No nos queda más remedio que exigir la derogación inmediata del artículo 525 en su actual redacción, ya que no existe el derecho a no ser ofendido, por más vueltas que se le dé. ¿O es que, por poner un ejemplo, tienen derecho a no sentirse ofendidos los seguidores de un determinado equipo de fútbol cuando los rivales se cachondean de sus jugadores y sus resultados? ¿Cómo pueden criticarse los dogmas de una religión si sus defensores pueden recurrir en cada momento al 525 alegando sentirse ofendidos en sus sentimientos, concepto subjetivo donde los haya?
Tampoco se comprende que en un estado laico sean objeto de protección los dogmas religiosos, algo propio de los regímenes teocráticos como lo fue, entre otros, el franquismo. Precisamente el delito de blasfemia y la protección de los sentimientos religiosos fueron incorporados por Franco al código penal en 1944, sin que tal delito apareciera en los códigos anteriores por lo menos desde 1870.
En los años de la II República, el gran Antonio Machado dedicó un par de capítulos de su libro Juan de Mairena a la defensa de los blasfemos de todo tipo:
«La blasfemia forma parte de la religión popular. (…) Prohibir la blasfemia con leyes punitivas, más o menos severas, es envenenar el corazón del pueblo, obligándole a ser insincero en su diálogo con la divinidad. (…) En una Facultad de Teología bien organizada es imprescindible (…) una cátedra de Blasfemia, desempeñada, si fuera posible, por el mismo Demonio. (…) Conviene otorgar al Demonio carta de naturaleza y de ciudadanía, obligarle a vivir dentro de la ley, prescribirle deberes a cambio de concederle sus derechos, sobre todo el específicamente demoniaco: el derecho a la emisión del pensamiento. Que como tal Demonio nos hable, que ponga cátedra, señores. No os asustéis. El Demonio, a última hora, no tiene razón; pero tiene razones. Hay que escucharlas todas».

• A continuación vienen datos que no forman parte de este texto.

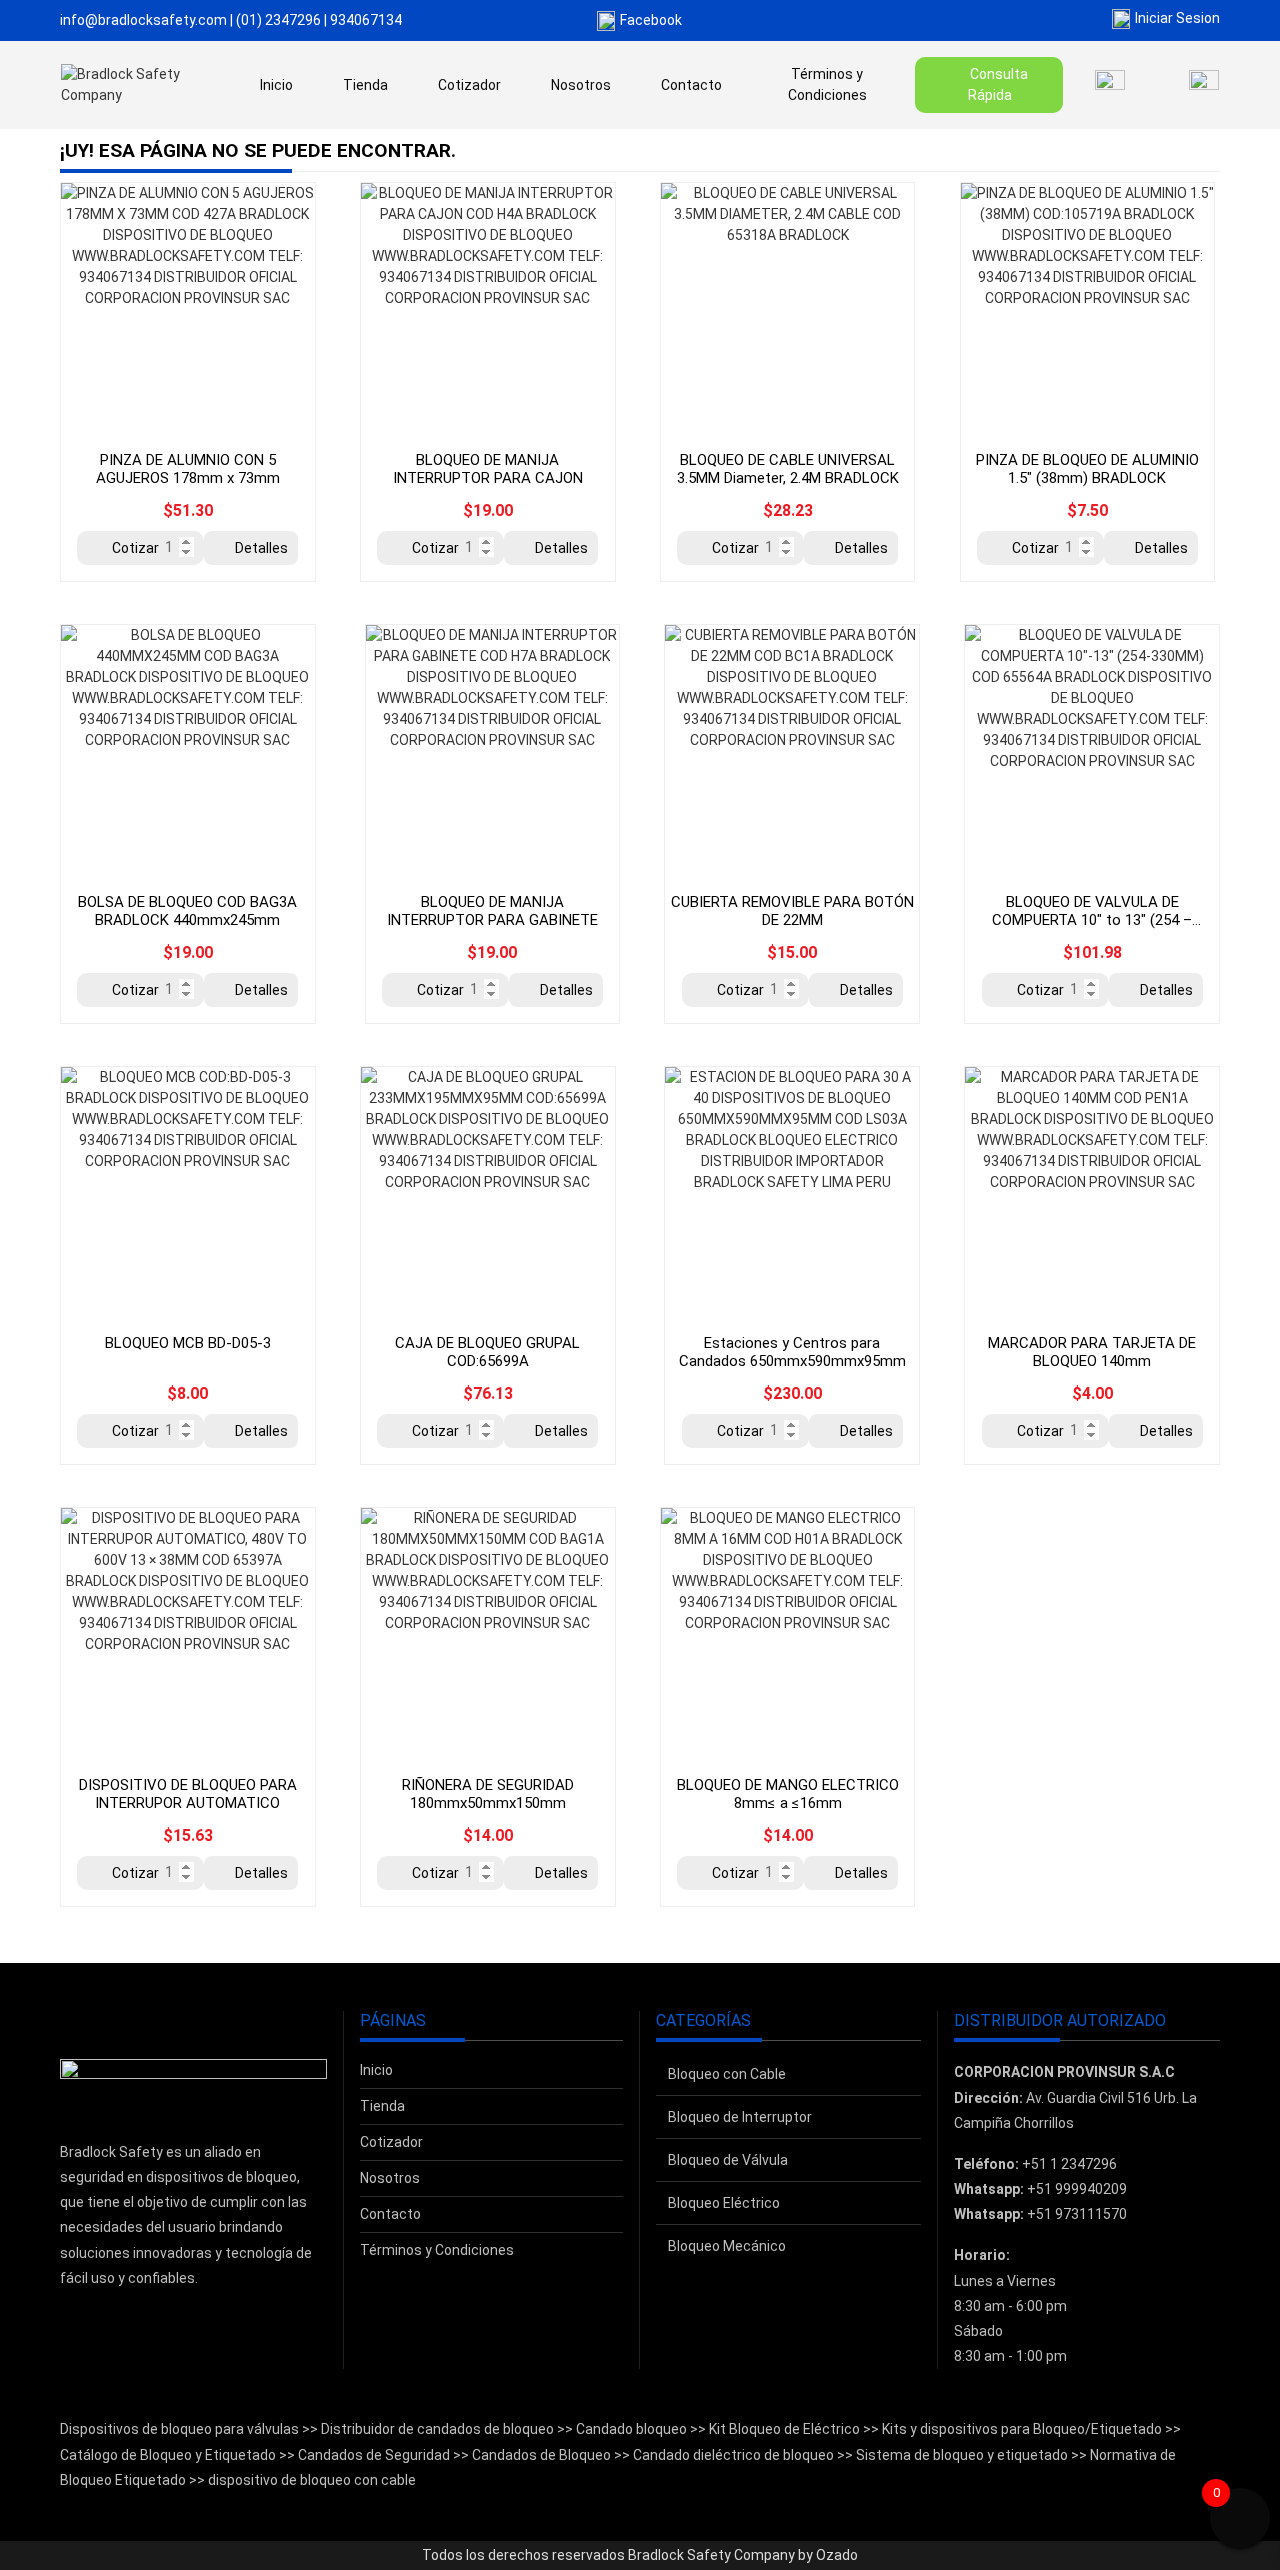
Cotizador (469, 85)
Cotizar (135, 548)
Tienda (365, 85)
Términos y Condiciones (827, 84)
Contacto (691, 85)
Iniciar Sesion (1177, 18)
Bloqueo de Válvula (728, 2160)
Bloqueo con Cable (727, 2074)
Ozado (837, 2555)
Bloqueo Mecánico (727, 2246)
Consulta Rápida (998, 84)
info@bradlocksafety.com (143, 20)
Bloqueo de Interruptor (740, 2117)
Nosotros (581, 85)
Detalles (261, 548)
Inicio (276, 85)
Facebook (651, 20)
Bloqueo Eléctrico (724, 2203)
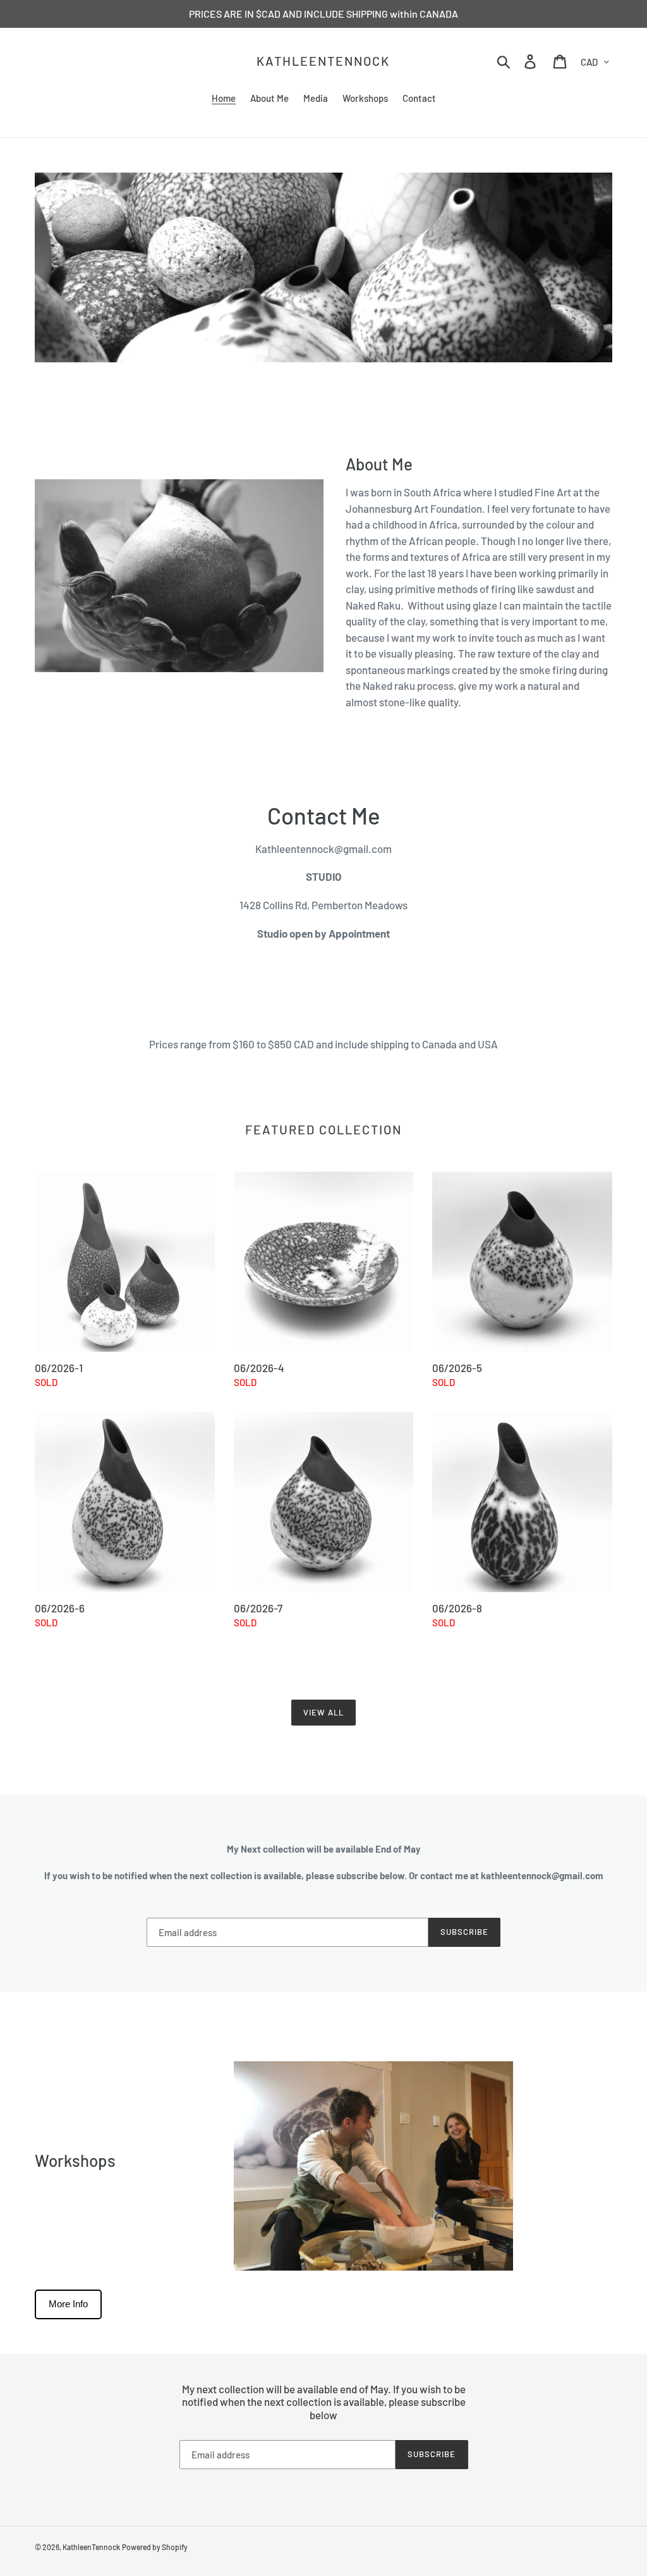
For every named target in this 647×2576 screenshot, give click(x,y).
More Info (68, 2303)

Otra gran figura de aquellos años, la pintora vanguardista Maruja Mallo, componente fundamental de Las Sinsombrero, también incorporó la blasfemia a su actividad artística. Maruja ya había tenido el humor de entrar paseando sobre una bicicleta en mitad de la misa mayor de la iglesia de Arévalo, en Ávila, cuando participó en un surrealista Concurso de blasfemias en plena dictadura de Primo de Rivera. El certamen se celebró en el Café de San Millán del barrio madrileño de La Latina en 1926, y Maruja Mallo fue proclamada ganadora por delante de otro genio vanguardista, el poeta Rafael Alberti, que tuvo que conformarse con el segundo puesto. Maruja Mallo sintetizaba la esencia de la cultura española con esta frase lapidaria: «Aquí la culpa de todo la tiene la jodía mística».
En la España del siglo XXI, Machado, Mallo o Alberti tendrían que pensárselo dos veces antes de expresarse con tanto desparpajo si no quisieran terminar ante un tribunal. En el mundo actual, todavía son muchos, demasiados, los que soportan los abusos de los regímenes teocráticos, o de los fanáticos religiosos, o de los grupos de presión fundamentalistas de distintas religiones, que frente a la sátira irreverente, frente al pensamiento libre y científico oponen el odio, la querella y la fatwa.
Por todos estos motivos, exijamos todos la supresión inmediata del artículo 525 del Código Penal y expresemos solidaridad con los acusados por esta causa. Por la libertad de expresión, viva el Día Internacional del Derecho a la Blasfemia.